**Compito da svolgere**
Nel testo seguente su Vittorio Gregotti, elenchi tutto ciò che comprende la Milano nata sulle ceneri della Pirelli.

**Testo di lettura**
⟨
Se l’è preso una polmonite, probabilmente da Coronavirus. Importante riferimento dell’architettura Italiana nel mondo, Vittorio Gregotti a Milano lascia una grande eredità. Vi ha realizzato l’Università Bicocca, progetto di architettura e di urbanistica, si può dire la sua opera più importante di questi ultimi anni, testimonianza che la tradizione del Moderno, a dispetto di tante cose, poteva essere molto più convincente del Postmodernismo.
A poca distanza dalla Milano di Porta Nuova Garibaldi, con il grattacielo Unicredit di Emilio Ambasz, un’altra Milano, quella nata sulle ceneri della Pirelli, negli anni Novanta, grande operazione di rinnovo urbano in Italia. Di essa l’ispiratore fu appunto Gregotti assieme a Bernardo Secchi. Comprende un teatro, svariati edifici universitari, sedi di aziende, un parco, edifici ad uso abitativo. In un unico edificio, la sede di Pirelli Re, Gregotti si è permesso un acuto: come un reperto archeologico, un grande camino industriale delle vecchie fabbriche Pirelli è stato preservato dentro una edificioteca.
⟩
[Record di dati]
⟨
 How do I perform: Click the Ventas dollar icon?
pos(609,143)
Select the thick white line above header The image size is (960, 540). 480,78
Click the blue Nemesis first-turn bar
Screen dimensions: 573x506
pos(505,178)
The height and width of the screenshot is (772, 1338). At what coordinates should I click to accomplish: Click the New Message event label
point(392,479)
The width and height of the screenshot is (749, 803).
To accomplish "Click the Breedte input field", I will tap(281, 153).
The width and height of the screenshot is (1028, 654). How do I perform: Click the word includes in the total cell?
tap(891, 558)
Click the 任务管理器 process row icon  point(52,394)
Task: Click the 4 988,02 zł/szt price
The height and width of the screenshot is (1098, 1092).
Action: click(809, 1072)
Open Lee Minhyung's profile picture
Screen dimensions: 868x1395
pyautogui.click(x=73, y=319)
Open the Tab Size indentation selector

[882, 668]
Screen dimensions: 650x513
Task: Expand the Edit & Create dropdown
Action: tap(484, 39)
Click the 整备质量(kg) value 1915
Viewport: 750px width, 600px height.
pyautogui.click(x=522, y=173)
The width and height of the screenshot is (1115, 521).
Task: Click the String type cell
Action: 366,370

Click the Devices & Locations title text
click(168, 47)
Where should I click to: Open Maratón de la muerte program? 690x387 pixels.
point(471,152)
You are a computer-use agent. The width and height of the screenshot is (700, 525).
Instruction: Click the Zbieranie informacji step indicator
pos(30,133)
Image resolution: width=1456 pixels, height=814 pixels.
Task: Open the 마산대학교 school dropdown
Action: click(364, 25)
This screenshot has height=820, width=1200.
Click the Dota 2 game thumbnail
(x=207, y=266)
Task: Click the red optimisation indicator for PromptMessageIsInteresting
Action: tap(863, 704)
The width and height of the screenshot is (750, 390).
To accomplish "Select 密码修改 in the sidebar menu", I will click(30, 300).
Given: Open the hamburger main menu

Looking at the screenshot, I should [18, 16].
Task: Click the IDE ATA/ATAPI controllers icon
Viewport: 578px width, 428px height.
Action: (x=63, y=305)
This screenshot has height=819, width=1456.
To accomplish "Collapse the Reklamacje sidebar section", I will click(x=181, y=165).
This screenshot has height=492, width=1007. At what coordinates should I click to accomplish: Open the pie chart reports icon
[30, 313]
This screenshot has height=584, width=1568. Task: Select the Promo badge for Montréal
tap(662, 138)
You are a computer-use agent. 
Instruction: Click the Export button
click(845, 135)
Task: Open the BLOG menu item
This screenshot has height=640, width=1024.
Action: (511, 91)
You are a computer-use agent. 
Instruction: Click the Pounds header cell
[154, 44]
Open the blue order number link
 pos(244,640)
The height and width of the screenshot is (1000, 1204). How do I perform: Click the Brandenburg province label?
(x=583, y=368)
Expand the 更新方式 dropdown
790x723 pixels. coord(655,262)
⟩
**Risultato**
- un teatro
- svariati edifici universitari
- sedi di aziende
- un parco
- edifici ad uso abitativo